DOCUMENT →
— start —

That said, you might want to reconsider your decision not to try running the software on a newer machine. As Rich pointed out, there are many reasons not to run a web browser on your bandsaw controller PC.

However, at some point something bad will happen to this PC, and at that point you're going to lose a lot of money if you don't have a well-tested backup plan in place. I don't know much about lean manufacturing, but I do know that when a critical system goes down with no contingency plan in place, it has an immediate and direct effect on operations.

Something that won't cost you much right now (aside from time) would be to try copying the Windows 3.1 installation to a VM or emulator such as DOSBox, or even try to run the software directly on a newer version of Windows. Many programs won't run on the first try, but can be made to run with the right compatibility options. I was pleasantly surprised several years ago when I was able to make an insurance company's proprietary DOS app run just fine on Windows 2000 and XP by doing nothing more than supplying an extra flag to command.com or cmd.exe. (Note that command.com is apparently only available on 32-bit versions of Windows 7.) Even if you can't get any support from the manufacturer, you may be able to figure it out yourself or find a local independent computer shop or techie who is up to the challenge.

— end —

INFORMATION GIVEN →

— start —

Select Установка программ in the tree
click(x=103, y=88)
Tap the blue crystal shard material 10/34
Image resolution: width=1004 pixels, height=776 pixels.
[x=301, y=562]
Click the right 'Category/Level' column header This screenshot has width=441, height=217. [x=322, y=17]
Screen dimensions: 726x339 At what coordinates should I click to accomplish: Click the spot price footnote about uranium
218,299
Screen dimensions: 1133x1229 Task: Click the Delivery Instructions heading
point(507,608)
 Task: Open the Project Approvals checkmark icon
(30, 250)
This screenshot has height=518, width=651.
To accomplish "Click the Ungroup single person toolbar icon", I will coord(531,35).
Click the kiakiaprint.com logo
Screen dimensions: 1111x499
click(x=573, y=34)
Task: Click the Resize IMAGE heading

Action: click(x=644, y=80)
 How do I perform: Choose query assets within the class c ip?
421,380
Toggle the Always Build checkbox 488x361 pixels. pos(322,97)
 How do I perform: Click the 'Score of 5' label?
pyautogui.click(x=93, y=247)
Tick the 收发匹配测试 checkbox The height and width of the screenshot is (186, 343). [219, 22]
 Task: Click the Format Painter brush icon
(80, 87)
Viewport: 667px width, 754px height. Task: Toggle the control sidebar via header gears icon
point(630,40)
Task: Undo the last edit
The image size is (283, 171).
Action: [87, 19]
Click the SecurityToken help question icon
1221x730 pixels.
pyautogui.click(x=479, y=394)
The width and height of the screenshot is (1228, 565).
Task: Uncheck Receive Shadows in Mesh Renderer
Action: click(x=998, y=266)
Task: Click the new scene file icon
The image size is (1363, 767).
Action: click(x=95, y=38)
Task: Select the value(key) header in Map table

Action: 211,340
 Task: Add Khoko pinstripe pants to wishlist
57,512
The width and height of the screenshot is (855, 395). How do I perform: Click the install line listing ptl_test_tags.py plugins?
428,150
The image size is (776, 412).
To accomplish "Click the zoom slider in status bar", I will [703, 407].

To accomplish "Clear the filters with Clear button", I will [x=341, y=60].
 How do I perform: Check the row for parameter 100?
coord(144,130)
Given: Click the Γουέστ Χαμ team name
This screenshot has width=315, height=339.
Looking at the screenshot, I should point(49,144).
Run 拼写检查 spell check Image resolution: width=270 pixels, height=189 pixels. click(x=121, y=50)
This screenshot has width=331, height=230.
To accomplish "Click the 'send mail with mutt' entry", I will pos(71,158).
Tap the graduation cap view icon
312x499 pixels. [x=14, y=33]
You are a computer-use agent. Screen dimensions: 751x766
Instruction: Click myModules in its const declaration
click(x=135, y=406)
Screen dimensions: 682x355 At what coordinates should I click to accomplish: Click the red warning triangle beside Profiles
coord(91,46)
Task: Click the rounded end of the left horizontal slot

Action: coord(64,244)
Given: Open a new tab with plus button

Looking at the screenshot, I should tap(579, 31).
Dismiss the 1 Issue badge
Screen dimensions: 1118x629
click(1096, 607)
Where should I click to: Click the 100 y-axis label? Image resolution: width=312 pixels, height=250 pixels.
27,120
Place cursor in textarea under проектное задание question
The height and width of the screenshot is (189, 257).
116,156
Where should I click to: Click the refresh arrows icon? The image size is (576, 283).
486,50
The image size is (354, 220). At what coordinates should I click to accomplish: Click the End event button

— end —

WHAT TO WORK ON →
1. In the bandsaw PC advice, what made the insurance company's proprietary DOS app run on Windows 2000 and XP?
2. According to the bandsaw PC advice, why is a well-tested backup plan needed for the bandsaw controller PC?
3. Reproduce the bandsaw PC advice word for word between "Something that won't" and "to the challenge.", inclusive.
Answer from the bandsaw PC advice alone, not from the items.

SOLVED TASKS →
1. Supplying an extra flag to command.com or cmd.exe made it run.

2. At some point something bad will happen to the PC, and without a well-tested backup plan a lot of money will be lost. When a critical system goes down with no contingency plan, operations are affected immediately and directly.

3.
Something that won't cost you much right now (aside from time) would be to try copying the Windows 3.1 installation to a VM or emulator such as DOSBox, or even try to run the software directly on a newer version of Windows. Many programs won't run on the first try, but can be made to run with the right compatibility options. I was pleasantly surprised several years ago when I was able to make an insurance company's proprietary DOS app run just fine on Windows 2000 and XP by doing nothing more than supplying an extra flag to command.com or cmd.exe. (Note that command.com is apparently only available on 32-bit versions of Windows 7.) Even if you can't get any support from the manufacturer, you may be able to figure it out yourself or find a local independent computer shop or techie who is up to the challenge.